**EXERCISE INSTRUCTIONS**
Rewrite the entries below as a numbered list, leaving out blank lines.

========================================

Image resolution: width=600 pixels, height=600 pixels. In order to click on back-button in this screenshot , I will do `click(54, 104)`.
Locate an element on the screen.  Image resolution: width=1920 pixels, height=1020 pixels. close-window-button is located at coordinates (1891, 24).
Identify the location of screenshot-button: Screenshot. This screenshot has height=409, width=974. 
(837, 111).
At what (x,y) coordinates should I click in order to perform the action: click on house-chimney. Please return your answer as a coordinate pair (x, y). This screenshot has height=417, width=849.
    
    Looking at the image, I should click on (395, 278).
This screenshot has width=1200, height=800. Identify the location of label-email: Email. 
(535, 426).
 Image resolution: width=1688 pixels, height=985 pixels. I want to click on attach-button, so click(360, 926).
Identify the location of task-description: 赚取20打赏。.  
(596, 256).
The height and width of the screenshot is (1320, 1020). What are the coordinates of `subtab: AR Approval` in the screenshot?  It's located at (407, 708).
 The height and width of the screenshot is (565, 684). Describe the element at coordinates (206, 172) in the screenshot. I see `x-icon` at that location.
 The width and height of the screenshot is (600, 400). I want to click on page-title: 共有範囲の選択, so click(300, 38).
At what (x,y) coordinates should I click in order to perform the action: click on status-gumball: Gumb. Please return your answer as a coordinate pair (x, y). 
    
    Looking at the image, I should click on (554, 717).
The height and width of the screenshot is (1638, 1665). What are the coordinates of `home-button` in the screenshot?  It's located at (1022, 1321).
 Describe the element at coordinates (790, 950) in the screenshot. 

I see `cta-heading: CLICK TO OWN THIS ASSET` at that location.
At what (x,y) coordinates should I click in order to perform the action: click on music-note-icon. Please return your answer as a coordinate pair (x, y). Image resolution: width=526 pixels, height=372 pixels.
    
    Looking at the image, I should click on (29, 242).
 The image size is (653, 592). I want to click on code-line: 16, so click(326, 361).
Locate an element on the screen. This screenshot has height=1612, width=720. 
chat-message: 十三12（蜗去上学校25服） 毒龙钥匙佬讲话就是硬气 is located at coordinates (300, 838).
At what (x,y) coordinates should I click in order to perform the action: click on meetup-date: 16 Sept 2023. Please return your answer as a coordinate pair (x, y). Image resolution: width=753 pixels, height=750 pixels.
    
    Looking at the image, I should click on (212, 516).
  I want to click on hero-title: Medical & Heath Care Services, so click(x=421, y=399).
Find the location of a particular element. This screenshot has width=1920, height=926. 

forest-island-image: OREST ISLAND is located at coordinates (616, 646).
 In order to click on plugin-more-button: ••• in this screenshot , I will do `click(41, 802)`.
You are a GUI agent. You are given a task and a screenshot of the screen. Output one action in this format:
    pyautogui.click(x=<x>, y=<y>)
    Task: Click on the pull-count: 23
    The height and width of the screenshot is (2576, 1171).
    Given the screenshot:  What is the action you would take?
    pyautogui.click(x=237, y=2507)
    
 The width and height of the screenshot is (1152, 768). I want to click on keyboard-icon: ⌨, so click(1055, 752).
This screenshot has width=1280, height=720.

========================================

**EXERCISE SOLUTION**
1. Image resolution: width=600 pixels, height=600 pixels. In order to click on back-button in this screenshot , I will do `click(54, 104)`.
2. Locate an element on the screen.  Image resolution: width=1920 pixels, height=1020 pixels. close-window-button is located at coordinates (1891, 24).
3. Identify the location of screenshot-button: Screenshot. This screenshot has height=409, width=974. 
4. (837, 111).
5. At what (x,y) coordinates should I click in order to perform the action: click on house-chimney. Please return your answer as a coordinate pair (x, y). This screenshot has height=417, width=849.
6.     Looking at the image, I should click on (395, 278).
7. This screenshot has width=1200, height=800. Identify the location of label-email: Email. 
8. (535, 426).
9.  Image resolution: width=1688 pixels, height=985 pixels. I want to click on attach-button, so click(360, 926).
10. Identify the location of task-description: 赚取20打赏。.  
11. (596, 256).
12. The height and width of the screenshot is (1320, 1020). What are the coordinates of `subtab: AR Approval` in the screenshot?  It's located at (407, 708).
13.  The height and width of the screenshot is (565, 684). Describe the element at coordinates (206, 172) in the screenshot. I see `x-icon` at that location.
14.  The width and height of the screenshot is (600, 400). I want to click on page-title: 共有範囲の選択, so click(300, 38).
15. At what (x,y) coordinates should I click in order to perform the action: click on status-gumball: Gumb. Please return your answer as a coordinate pair (x, y). 
16.     Looking at the image, I should click on (554, 717).
17. The height and width of the screenshot is (1638, 1665). What are the coordinates of `home-button` in the screenshot?  It's located at (1022, 1321).
18.  Describe the element at coordinates (790, 950) in the screenshot. 
19. I see `cta-heading: CLICK TO OWN THIS ASSET` at that location.
20. At what (x,y) coordinates should I click in order to perform the action: click on music-note-icon. Please return your answer as a coordinate pair (x, y). Image resolution: width=526 pixels, height=372 pixels.
21.     Looking at the image, I should click on (29, 242).
22.  The image size is (653, 592). I want to click on code-line: 16, so click(326, 361).
23. Locate an element on the screen. This screenshot has height=1612, width=720. 
24. chat-message: 十三12（蜗去上学校25服） 毒龙钥匙佬讲话就是硬气 is located at coordinates (300, 838).
25. At what (x,y) coordinates should I click in order to perform the action: click on meetup-date: 16 Sept 2023. Please return your answer as a coordinate pair (x, y). Image resolution: width=753 pixels, height=750 pixels.
26.     Looking at the image, I should click on (212, 516).
27.   I want to click on hero-title: Medical & Heath Care Services, so click(x=421, y=399).
28. Find the location of a particular element. This screenshot has width=1920, height=926. 
29. forest-island-image: OREST ISLAND is located at coordinates (616, 646).
30.  In order to click on plugin-more-button: ••• in this screenshot , I will do `click(41, 802)`.
31. You are a GUI agent. You are given a task and a screenshot of the screen. Output one action in this format:
32.     pyautogui.click(x=<x>, y=<y>)
33.     Task: Click on the pull-count: 23
34.     The height and width of the screenshot is (2576, 1171).
35.     Given the screenshot:  What is the action you would take?
36.     pyautogui.click(x=237, y=2507)
37.  The width and height of the screenshot is (1152, 768). I want to click on keyboard-icon: ⌨, so click(1055, 752).
38. This screenshot has width=1280, height=720.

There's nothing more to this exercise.